Christine Royse Niles — Changing the world one word at a time

Two Months

It’s days like this that make life worth living. This morning, as we ate breakfast and bid my father and step-mother goodbye, Maria announced that she would like to go to Extreme Park. We told her that it might be a little expensive to fly all the way to Ukraine to go to Extreme Park in her hometown, but that we could maybe go to Fun Spot in Angola if she wanted…

School starts next week, so we were thinking about a last hurrah already. When she offered to pay for her own ticket out of her allowance, we realized she was serious!

The past few weeks have been a whirlwind. We are finally wrapping up the Twelve Days of Birthday. Thursday marked the final day of YMCA Day Camp, Friday brought shopping day with Nana. Maria will have three well-deserved days at home before starting sixth grade on Thursday.
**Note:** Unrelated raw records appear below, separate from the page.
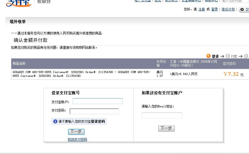The height and width of the screenshot is (154, 249).
Task: Click the round arrow icon button at top right
Action: tap(242, 10)
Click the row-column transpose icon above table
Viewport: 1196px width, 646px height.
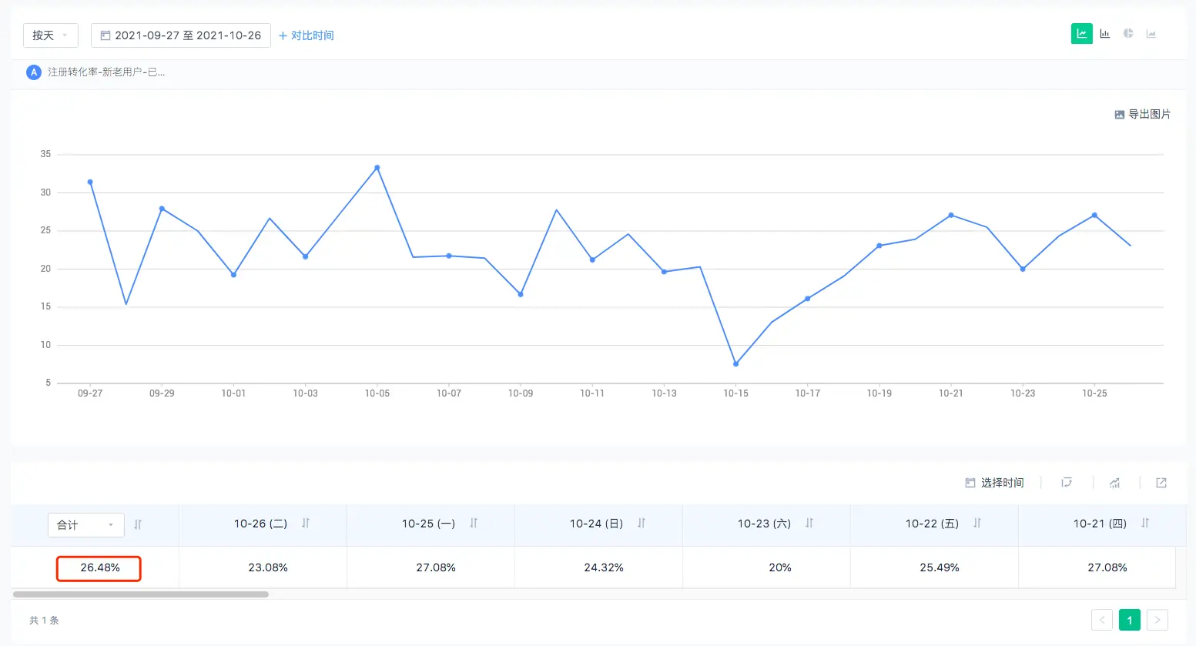tap(1067, 483)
She is facing this newest challenge with an appropriate mixture of anticipation and terror. She has taken the first tour of school, picked up her books, walked through her schedule, and learned her locker combination.

We will take her back to school on Tuesday to walk through the building one more time and meet with her guidance counselor to ask any questions that might be bugging her. She will have another girl in her grade who also speaks Russian, so she can help explain the subtleties of middle school culture. Further, all the kids in her sixth grade class are new to this school, so they will all be getting lost in the halls for the first week!

We expect the first few months to be challenging, but Maria is well equipped to meet that challenge head-on, and to beat it with a little time and patience!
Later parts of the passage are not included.